We conducted a comprehensive investigation of these minerals that resulted in the discovery of three new minerals species – alicewilsonite-(YCe) (IMA 2020-055; Lykova et al., 2023), bainbridgeite-(YCe) (IMA 2020-065), and alicewilsonite-(YLa) (IMA 2021-047) – the holotype redefinition for donnayite-(Y) (proposal 22-F), and the formal establishment of the mckelveyite group (proposal 22-G), all approved by the CNMNC.
This paper, the first one in the series on the mckelveyite group minerals, presents the nomenclature of the mckelveyite group and new data on donnayite-(Y), including first known data on its crystal structure.
Mckelveyite-(Y), a Na–Ca–Ba–Y carbonate, from the Green River formation, Wyoming, USA, was the first mineral in the group to be described (Milton et al., 1965). Subsequently weloganite from the Francon quarry, Quebec, Canada (Sabina et al., 1968), and ewaldite also from the Green River formation (Donnay et al., 1971) were described.
Solving crystal structures of mckelveyite group minerals proved to be challenging due to the high degree of disorder. The ewaldite structure was determined by Donnay and Preston (1971), and the formula Ba(Ca,REE,Na,K,Sr,U)(CO3)2 (Z = 2) was suggested. The new idealised formula BaCa(CO3)2 ⋅ 2.6H2O (Z = 2; P63mc) was proposed by Voloshin et al. (1992), who studied material from the Vouriyarvi Massif, Russia. It was suggested that mckelveyite-(Y) and ewaldite may be polymorphs. Both studies provided only limited structural characterisation due to the challenging nature of the material. Weloganite was the first triclinic group member with a determined structure (Chen and Chao, 1975; Grice and Perrault, 1975). The proposed formula was Na2Sr3Zr(CO3)6 ⋅ 3H2O (Z = 1).

→ Task statement: Reproduce the full passage on the mckelveyite group minerals word for word.

→ Supplied data:
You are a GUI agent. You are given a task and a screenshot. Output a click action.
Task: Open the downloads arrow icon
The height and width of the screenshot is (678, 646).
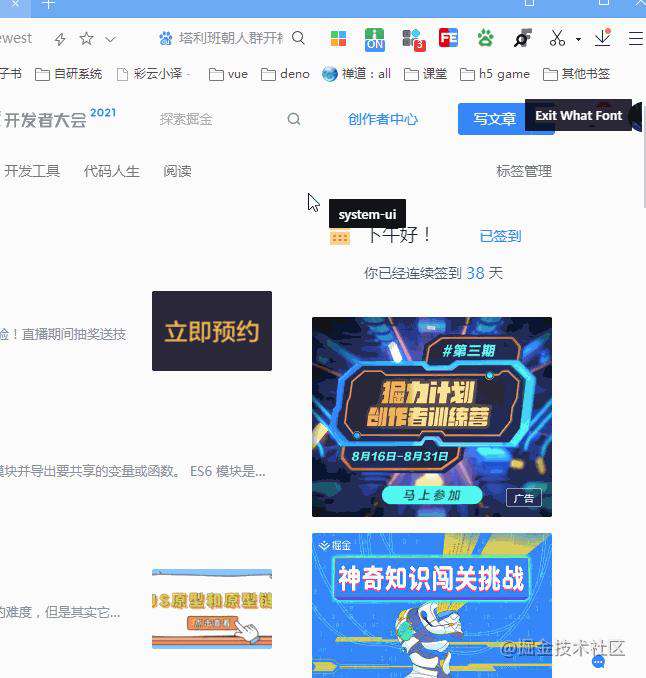tap(603, 38)
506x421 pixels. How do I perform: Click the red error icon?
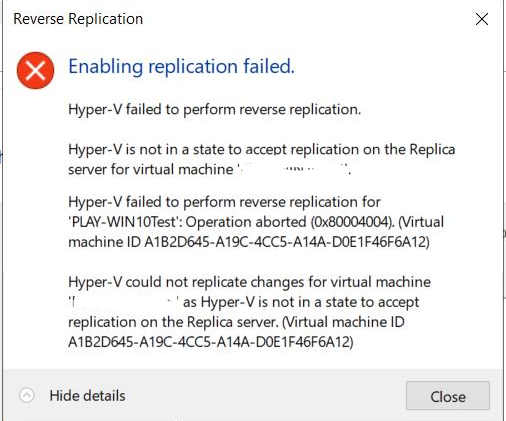[x=35, y=70]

→ Solution to the exercise:
We conducted a comprehensive investigation of these minerals that resulted in the discovery of three new minerals species – alicewilsonite-(YCe) (IMA 2020-055; Lykova et al., 2023), bainbridgeite-(YCe) (IMA 2020-065), and alicewilsonite-(YLa) (IMA 2021-047) – the holotype redefinition for donnayite-(Y) (proposal 22-F), and the formal establishment of the mckelveyite group (proposal 22-G), all approved by the CNMNC.
This paper, the first one in the series on the mckelveyite group minerals, presents the nomenclature of the mckelveyite group and new data on donnayite-(Y), including first known data on its crystal structure.
Mckelveyite-(Y), a Na–Ca–Ba–Y carbonate, from the Green River formation, Wyoming, USA, was the first mineral in the group to be described (Milton et al., 1965). Subsequently weloganite from the Francon quarry, Quebec, Canada (Sabina et al., 1968), and ewaldite also from the Green River formation (Donnay et al., 1971) were described.
Solving crystal structures of mckelveyite group minerals proved to be challenging due to the high degree of disorder. The ewaldite structure was determined by Donnay and Preston (1971), and the formula Ba(Ca,REE,Na,K,Sr,U)(CO3)2 (Z = 2) was suggested. The new idealised formula BaCa(CO3)2 ⋅ 2.6H2O (Z = 2; P63mc) was proposed by Voloshin et al. (1992), who studied material from the Vouriyarvi Massif, Russia. It was suggested that mckelveyite-(Y) and ewaldite may be polymorphs. Both studies provided only limited structural characterisation due to the challenging nature of the material. Weloganite was the first triclinic group member with a determined structure (Chen and Chao, 1975; Grice and Perrault, 1975). The proposed formula was Na2Sr3Zr(CO3)6 ⋅ 3H2O (Z = 1).